Thursday, August 24, 2017

State Lawyers Use Pruitt's Playbook Against Him — by Suing

Democratic state attorneys general are gearing up to oppose the Trump administration’s positions on climate change. California Attorney General Xavier Becerra is pictured. (Credit: Office of California Attorney General) Click to Enlarge.
Now, as President Trump's EPA administrator, Pruitt is on the flip side, facing a legal onslaught from Democratic attorneys general he's long sparred against in court.  And as Pruitt attempts to use his new position to unravel Obama-era climate rules he's long fought, his foes are hoping attorneys general who oppose Trump will take a page from Pruitt's past playbook.

Among those urging a states-based bulwark against Trump's climate change agenda are former top Obama administration officials, environmental lawyers, and billionaire Michael Bloomberg, New York City's former mayor.

State lawsuits against the new administration's environmental policies are already piling up as Democratic attorneys general seize on climate change as a central battleground in their legal war with President Trump.  Bloomberg and former Obama administration officials have launched a new effort to help states fight any efforts to roll back climate and environmental policies.  And with both chambers of Congress held by Republicans, many see attorneys general as the left's best hope for contesting Trump's climate change agenda.

"The role of state attorney generals is uniquely important," said David Hayes, former Interior deputy secretary during the Obama and Clinton administrations.  "AGs have enormous credibility and standing to represent the citizens of their state when it comes to environmental and health-related issues."

Hayes is the executive director of the newly launched State Impact Center at the New York University Law School.  The group's mission is to help AGs "fight against regulatory roll-backs and other actions that undermine key clean energy, climate change, and environmental values and protections."  The center is funded by nearly $6 million in grant money from Bloomberg Philanthropies, the charity of the former New York mayor and environmentalist.

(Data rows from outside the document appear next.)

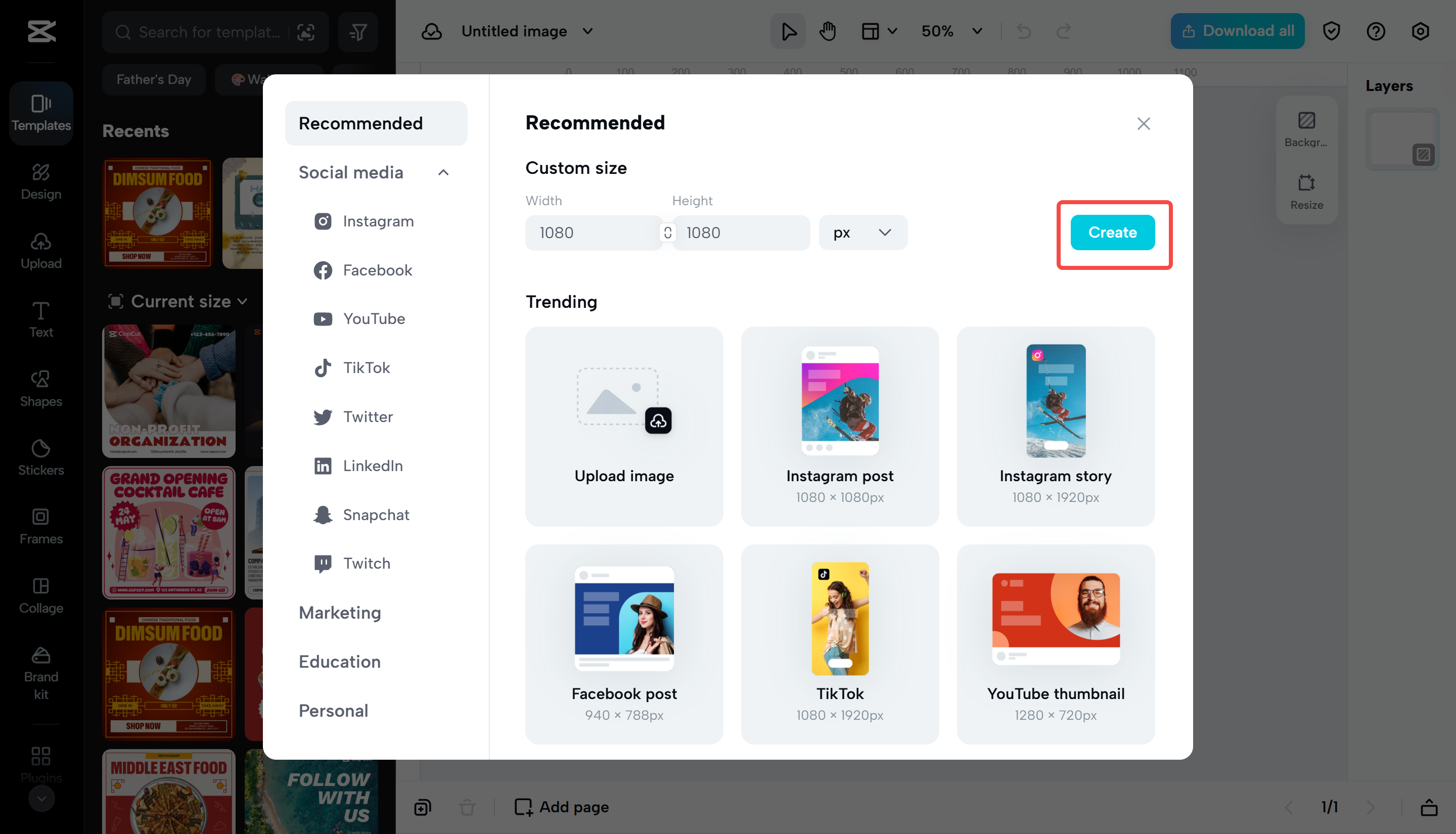Select the Instagram post template
This screenshot has height=834, width=1456.
click(x=839, y=426)
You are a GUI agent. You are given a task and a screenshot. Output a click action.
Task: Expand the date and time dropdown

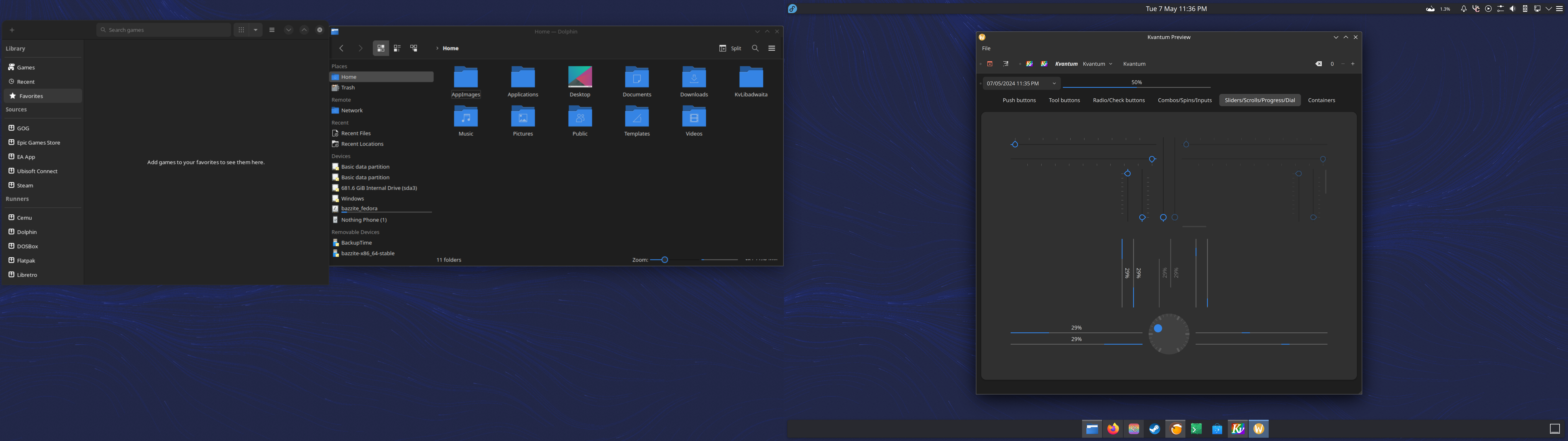tap(1054, 84)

Hayes emphasized that the new venture is nonpartisan and is open to working with Republican attorneys general "who care about and are interested in a progressive environmental clean energy and climate change agenda."  But, he added, "unfortunately, these days, it seems as though these issues have fallen along partisan lines."

State attorneys general have long been active in big lawsuits that set federal climate policies.

Take the high-profile lawsuit Massachusetts v. EPA, for example, in which a 2007 Supreme Court opinion was issued determining that EPA had the authority to regulate greenhouse gases under the Clean Air Act.  In that case, Massachusetts and other states were challenging the George W. Bush administration's argument that the Clean Air Act didn't allow the agency to clamp down on those emissions.  The court's decision paved the way for the Obama administration to issue greenhouse gas limits.